Data for this task:

━━━━━━━━━━━━━━━━

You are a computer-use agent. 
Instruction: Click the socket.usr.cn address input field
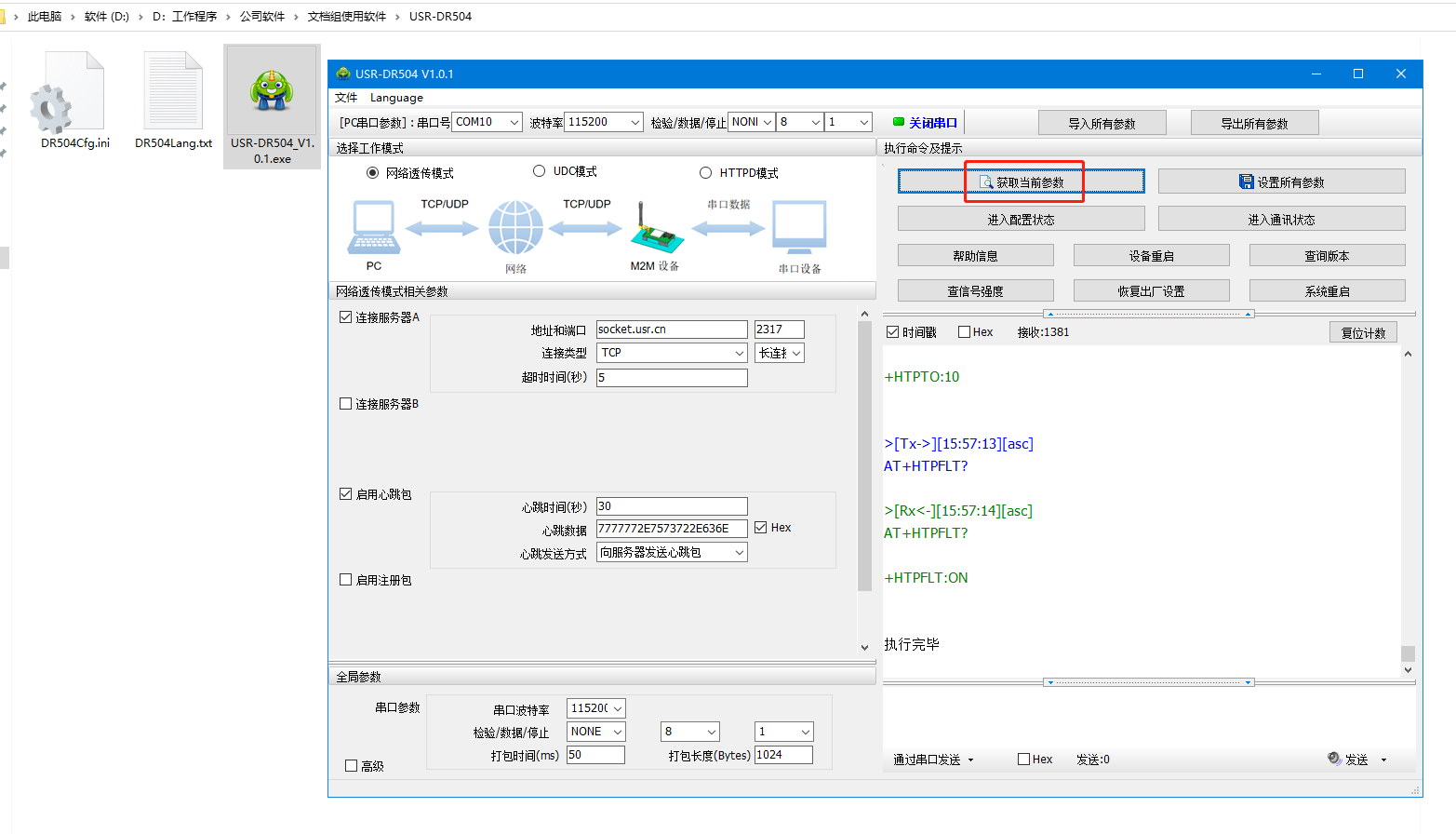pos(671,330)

━━━━━━━━━━━━━━━━

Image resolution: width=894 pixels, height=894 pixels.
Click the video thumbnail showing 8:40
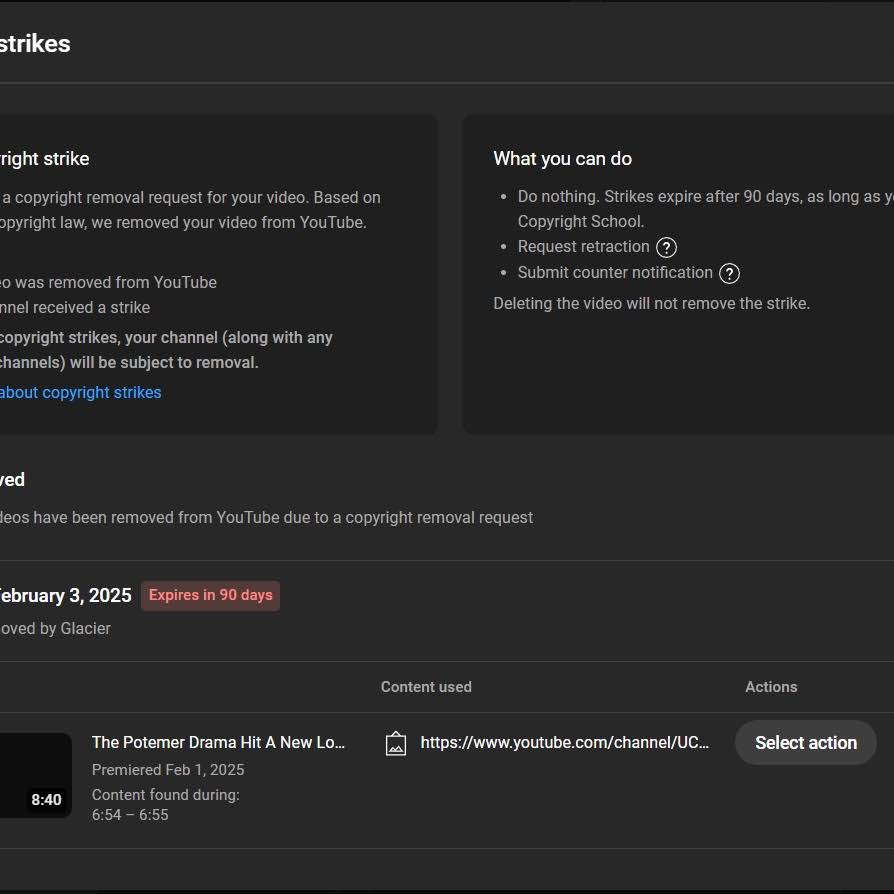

━━━━━━━━━━━━━━━━

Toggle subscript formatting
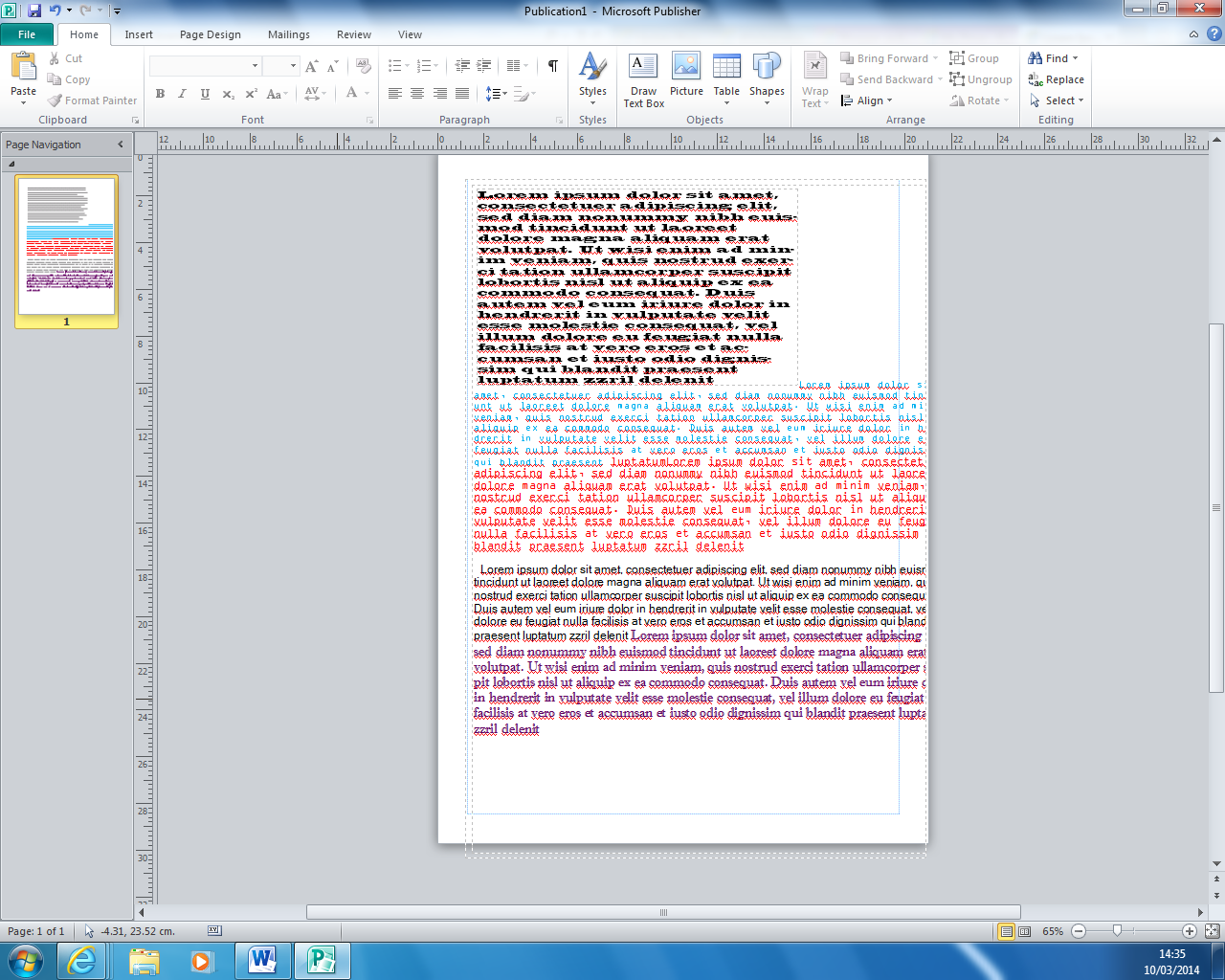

━━━━━━━━━━━━━━━━

Work to be completed: Using the material above, transcribe exactly the lines from the line with "Image resolution: width=894" to the line with "Click the video thumbnail showing 8:40"; both count, and nothing else goes in.

Task output:
Image resolution: width=894 pixels, height=894 pixels.
Click the video thumbnail showing 8:40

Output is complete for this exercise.